Hi
We try to use YARN framework with Lily -
http://www.lilyproject.org/lily/index.html
Lily use MapReduce job for batch indexing records.
Map reads record from Hbase and send it to Solr for indexing.
Feature of realization that it doesn't use REDUCE step:
http://docs.ngdata.com/lily-docs-current/415-lily/441-lily.html#ThebatchbuildMapReducejob
The batch build MapReduce job
The batch build MR job is a map task for the MapReduce programming
model that takes as input the records stored in Lily, and calls the
indexer engine for each of these records.
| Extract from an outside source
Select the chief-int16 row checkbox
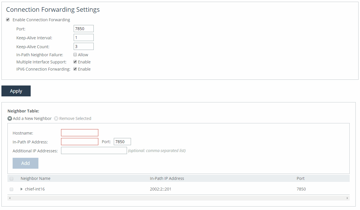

It is based on Lily's MR integration
<http://docs.ngdata.com/lily-docs-current/g4/570-lily.html> support,
which means that the input will be split into as many parts as there
are HBase regions in the records table.
There is no reduce part to this job, and neither does the map task
produce any output key-values. It simply calls Solr directly. This
approach is used since it allows to run the batch build concurrently
with an ongoing incremental update of the index.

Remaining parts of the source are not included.